Nicolas Sarkozy a refusé de gracier Dany Leprince. Sa condamnation à perpétuité avait été confirmée en avril.

"Ce refus a été notifié il y a une quinzaine de jours", a déclaré Me Baudelot à l'AFP, confirmant une information du NouvelObs.com.

Dany Leprince le 6 avril 2011 au Palais de justice de Paris.
Dany Leprince le 6 avril 2011 au Palais de justice de Paris. (MIGUEL MEDINA / AFP)

"Ce refus a été notifié il y a une quinzaine de jours", a déclaré Me Baudelot à l'AFP, confirmant une information du NouvelObs.com.

Accusé par sa femme et sa fille d'avoir commis un quadruple meurtre en 1994, Dany Leprince avait avoué ces meurtres en garde à vue, avant de se rétracter. Il clame depuis son innocence.

La requête en révision de Dany Leprince avait été rejetée le 6 avril par la Cour de révision. Elle confirmait alors sa condamnation à perpétuité assortie de 22 ans de sûreté, prononcée par la cour d'assises de la Sarthe, le 16 décembre 1997, pour les meurtres de son frère, de sa belle-soeur et de deux de ses nièces.

Il était sorti de prison le 8 juillet 2010 sur une décision préliminaire de la commission de révision, le parquet général de Paris relevant de nombreuses failles dans l'enquête ayant mené à sa condamnation. Mais il y était retourné le 6 avril, après une nouvelle décision définitive et sur le fond de la cour de révision. Devant cette cour, le parquet général de Paris avait demandé la tenue d'un nouveau procès, mettant durement en cause les défaillances de l'enquête.

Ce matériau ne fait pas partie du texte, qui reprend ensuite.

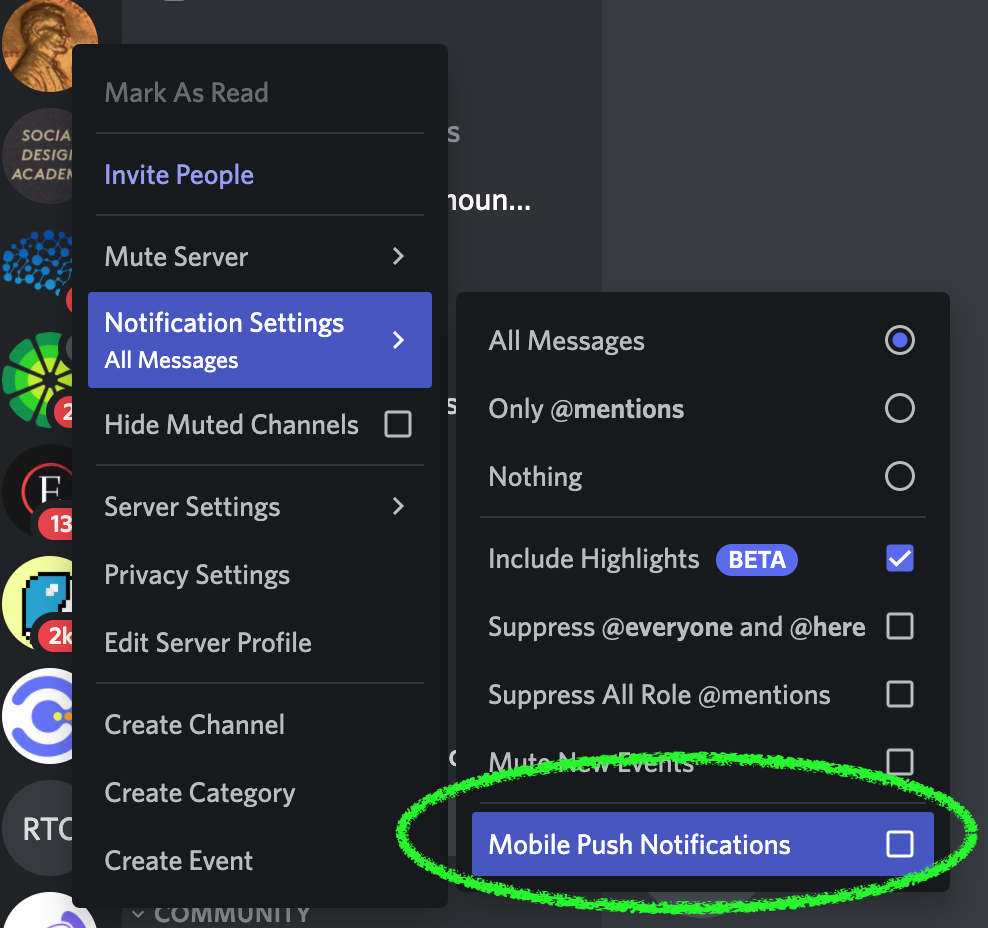Open Privacy Settings from the menu

tap(197, 575)
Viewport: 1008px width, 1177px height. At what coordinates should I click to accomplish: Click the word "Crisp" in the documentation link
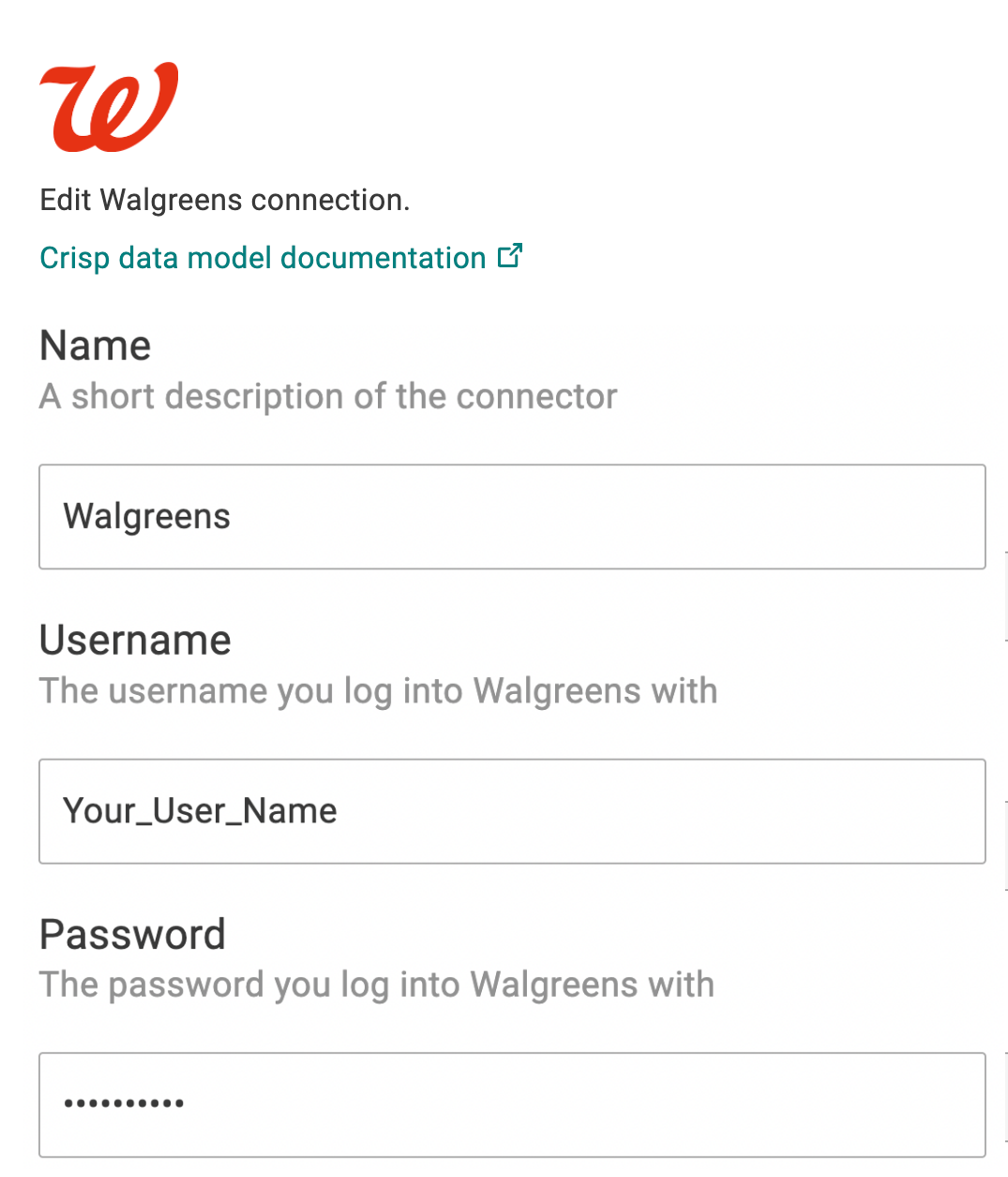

La demande de grâce soulignait la "cruauté" de la situation affligée à Dany Leprince. Malgré des zones d'ombres apparues sur sa culpabilité, Dany Leprince ne sera pas gracié par le président Nicolas Sarkozy. Ses deux avocats ont annoncé qu'ils allaient en appeler à la Cour européenne des droits de l'homme. Ils espèrent obtenir une réduction de peine, conclut Le Nouvel Observateur.